→ **ASSIGNED TASK**: Spot each line in the data below containing "computer" and copy it.
[GIVEN RECORDS — start]
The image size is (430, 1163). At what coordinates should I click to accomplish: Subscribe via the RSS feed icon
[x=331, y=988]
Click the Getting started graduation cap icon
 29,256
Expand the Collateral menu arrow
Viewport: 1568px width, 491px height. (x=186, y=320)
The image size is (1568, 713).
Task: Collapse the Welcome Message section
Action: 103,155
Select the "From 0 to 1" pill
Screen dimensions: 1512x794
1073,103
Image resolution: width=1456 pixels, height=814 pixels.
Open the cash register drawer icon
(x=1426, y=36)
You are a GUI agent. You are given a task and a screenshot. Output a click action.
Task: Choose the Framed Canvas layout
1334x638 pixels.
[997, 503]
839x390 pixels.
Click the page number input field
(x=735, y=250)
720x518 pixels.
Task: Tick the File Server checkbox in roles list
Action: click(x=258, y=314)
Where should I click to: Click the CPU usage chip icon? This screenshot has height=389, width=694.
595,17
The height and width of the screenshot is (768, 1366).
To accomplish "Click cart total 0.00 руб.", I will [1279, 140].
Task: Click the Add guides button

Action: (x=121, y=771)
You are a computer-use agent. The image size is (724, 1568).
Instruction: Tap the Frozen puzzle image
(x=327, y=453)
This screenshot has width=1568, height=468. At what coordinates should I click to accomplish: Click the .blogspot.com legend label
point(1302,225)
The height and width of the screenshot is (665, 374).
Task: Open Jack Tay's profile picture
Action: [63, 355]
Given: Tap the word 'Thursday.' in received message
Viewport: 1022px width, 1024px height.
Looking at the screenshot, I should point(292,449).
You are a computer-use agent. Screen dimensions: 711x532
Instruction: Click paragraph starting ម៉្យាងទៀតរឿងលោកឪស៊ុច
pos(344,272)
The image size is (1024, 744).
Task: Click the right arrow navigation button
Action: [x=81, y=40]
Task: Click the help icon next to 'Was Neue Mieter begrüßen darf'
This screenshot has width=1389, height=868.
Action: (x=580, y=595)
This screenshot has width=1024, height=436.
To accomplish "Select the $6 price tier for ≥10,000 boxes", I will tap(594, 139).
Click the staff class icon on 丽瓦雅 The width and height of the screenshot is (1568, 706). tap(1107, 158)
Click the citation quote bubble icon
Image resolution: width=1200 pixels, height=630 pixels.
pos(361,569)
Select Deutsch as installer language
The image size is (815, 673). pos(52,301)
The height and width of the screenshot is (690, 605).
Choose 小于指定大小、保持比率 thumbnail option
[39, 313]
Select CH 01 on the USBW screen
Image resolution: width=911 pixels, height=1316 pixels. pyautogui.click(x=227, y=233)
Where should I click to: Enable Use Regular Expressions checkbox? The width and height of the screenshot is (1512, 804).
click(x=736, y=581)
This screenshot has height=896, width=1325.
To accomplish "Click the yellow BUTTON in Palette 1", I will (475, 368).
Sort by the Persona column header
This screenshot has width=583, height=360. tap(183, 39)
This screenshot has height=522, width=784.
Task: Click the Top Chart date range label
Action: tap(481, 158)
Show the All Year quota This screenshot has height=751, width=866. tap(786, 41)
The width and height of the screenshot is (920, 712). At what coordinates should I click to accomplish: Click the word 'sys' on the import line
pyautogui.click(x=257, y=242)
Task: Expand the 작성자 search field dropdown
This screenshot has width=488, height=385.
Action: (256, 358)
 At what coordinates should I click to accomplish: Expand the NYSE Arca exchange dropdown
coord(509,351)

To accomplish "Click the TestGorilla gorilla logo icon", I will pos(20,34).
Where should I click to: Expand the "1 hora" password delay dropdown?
[GIVEN RECORDS — finish]
→ **TASK OUTPUT**:
You are a computer-use agent. The image size is (724, 1568).
You are a computer-use agent. Screen dimensions: 711x532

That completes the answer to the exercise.